Siguiendo la tradición local, el campo también cuenta con tres paños de viejas parras de país. Dos de ellos, cuenta Enzo, los dejaron intactos, un tercero fue injertado con pinot noir. Así, es, las cepas de clima frío deberían tener aquí su lugar. La idea se les aclaró cuando Massoc  vinificó el chardonnay  y luego invitaron a su socio en asesorías Pedro Parra (el doctor terrior) para estudiar el potencial del lugar. 


Enzo cuenta que la idea era evaluar el potencial del campo para hacer vinos finos, con el fin de decidir si seguían con los viñedos o se dedicaban a plantar bosques de pinos. Por suerte, recuerda ahora, fue que  Massoc y Parra vieron con buenos ojos el lugar ubicado sobre una gran variedad de suelos de gran riqueza mineral. Así fue como entonces comenzaron a desarrollar un nuevo proyecto de plantaciones sólo con cepas de clima frío

Al preguntarle sobre el lugar Massoc nos dice: ”El clima es el descueve, como grandes viñedos del mundo se hiela completo, por eso plantamos en laderas, además de tener plantaciones de alta densidad. El clima tiene la influencia de la Cordillera de los Andes, que refresca mucho, y ese frescor se siente en la madurez de los vinos y en la acidez también. "Van a salir cosas interesantes", no augura.


Mayormente  en Santa Inés desde el 2011  se ha plantado pinot noir; de las 25 hectáreas nuevas dice Enzo, 16 son de pinot noir. Además, hay 3 hectáreas de syrah, 4 de sauvignon blanc y un poco de riesling. Todas ellas dispersas en alta densidad alrededor de un  precioso  tranque.  El próximo año, será la primera cosecha de los  primeros pinot y syrah. Así es, habrá aun que esperar.


Por ahora, los Pandolfi-Price no tienen bodega propia, Massoc vinifica sus uvas, junto a sus otros proyectos del Sur, en el INIA de Caquenes.

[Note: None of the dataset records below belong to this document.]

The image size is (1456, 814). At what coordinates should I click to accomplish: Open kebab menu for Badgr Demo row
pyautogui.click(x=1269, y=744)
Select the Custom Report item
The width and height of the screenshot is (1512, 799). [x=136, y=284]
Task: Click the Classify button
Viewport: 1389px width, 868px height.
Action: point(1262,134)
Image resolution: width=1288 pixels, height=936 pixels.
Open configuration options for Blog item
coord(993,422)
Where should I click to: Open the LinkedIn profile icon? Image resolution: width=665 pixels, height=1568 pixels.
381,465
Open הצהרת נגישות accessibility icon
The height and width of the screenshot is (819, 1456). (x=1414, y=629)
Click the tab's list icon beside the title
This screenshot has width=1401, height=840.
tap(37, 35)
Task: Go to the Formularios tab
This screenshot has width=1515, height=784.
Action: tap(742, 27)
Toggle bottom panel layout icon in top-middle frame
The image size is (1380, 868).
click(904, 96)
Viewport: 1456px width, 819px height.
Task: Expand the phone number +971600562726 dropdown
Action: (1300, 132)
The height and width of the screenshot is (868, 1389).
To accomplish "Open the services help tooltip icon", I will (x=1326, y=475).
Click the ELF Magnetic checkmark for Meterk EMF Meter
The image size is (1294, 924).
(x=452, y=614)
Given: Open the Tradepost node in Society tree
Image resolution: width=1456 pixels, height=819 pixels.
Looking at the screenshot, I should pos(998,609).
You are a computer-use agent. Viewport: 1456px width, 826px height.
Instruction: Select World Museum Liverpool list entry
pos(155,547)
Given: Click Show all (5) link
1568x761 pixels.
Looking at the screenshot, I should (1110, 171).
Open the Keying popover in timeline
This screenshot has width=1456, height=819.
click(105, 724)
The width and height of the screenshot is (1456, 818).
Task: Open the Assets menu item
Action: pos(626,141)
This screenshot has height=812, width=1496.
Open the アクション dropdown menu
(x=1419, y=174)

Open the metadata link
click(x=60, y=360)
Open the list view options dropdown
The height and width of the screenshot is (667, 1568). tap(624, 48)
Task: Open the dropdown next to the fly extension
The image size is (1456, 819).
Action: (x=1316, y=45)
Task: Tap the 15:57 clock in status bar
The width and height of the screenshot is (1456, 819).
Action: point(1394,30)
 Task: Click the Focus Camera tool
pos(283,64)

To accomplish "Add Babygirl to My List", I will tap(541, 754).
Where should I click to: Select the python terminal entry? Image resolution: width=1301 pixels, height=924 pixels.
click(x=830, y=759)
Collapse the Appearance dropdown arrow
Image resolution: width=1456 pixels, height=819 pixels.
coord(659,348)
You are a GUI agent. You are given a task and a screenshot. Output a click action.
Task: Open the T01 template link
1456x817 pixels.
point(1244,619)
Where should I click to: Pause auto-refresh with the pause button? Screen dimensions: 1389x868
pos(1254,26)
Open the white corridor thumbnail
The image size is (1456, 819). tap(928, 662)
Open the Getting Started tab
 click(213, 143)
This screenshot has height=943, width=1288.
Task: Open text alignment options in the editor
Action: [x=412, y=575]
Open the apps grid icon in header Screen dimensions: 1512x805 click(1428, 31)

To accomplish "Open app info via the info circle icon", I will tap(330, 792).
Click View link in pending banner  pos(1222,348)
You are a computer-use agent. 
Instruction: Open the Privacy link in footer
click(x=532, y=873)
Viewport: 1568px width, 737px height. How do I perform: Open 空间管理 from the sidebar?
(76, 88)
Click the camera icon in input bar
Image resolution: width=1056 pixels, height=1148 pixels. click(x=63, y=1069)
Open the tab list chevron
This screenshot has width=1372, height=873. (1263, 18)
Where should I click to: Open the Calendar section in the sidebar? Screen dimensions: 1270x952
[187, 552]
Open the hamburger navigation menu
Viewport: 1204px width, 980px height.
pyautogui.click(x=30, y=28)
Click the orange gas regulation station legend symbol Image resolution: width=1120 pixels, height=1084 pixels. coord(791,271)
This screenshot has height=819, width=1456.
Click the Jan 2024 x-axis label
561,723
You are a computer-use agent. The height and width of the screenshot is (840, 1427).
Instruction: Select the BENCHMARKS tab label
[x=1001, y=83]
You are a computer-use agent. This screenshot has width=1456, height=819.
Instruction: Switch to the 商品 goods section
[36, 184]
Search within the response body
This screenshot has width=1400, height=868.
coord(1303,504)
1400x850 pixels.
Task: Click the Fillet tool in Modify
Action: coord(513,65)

Por los momentos, nos explica Pandolfi, la idea es que el proyecto siga a escala humana y avanzar lentamente vendiendo uva. El contrato con la viña grande -nos acota Massoc feliz- se vence el 2014.  Entre medio, además sueñan con  crear un proyecto eno-turístico en el campo. El lugar es precioso,  nos dice Enzo, y la verdad tiene toda la razón, es un paraíso de suaves lomajes con vista a la impresionante Cordillera de los Andes.  "Menos mal que no decidimos plantar pinos", agrega. Y si, una vez más tiene toda la razón; menos mal.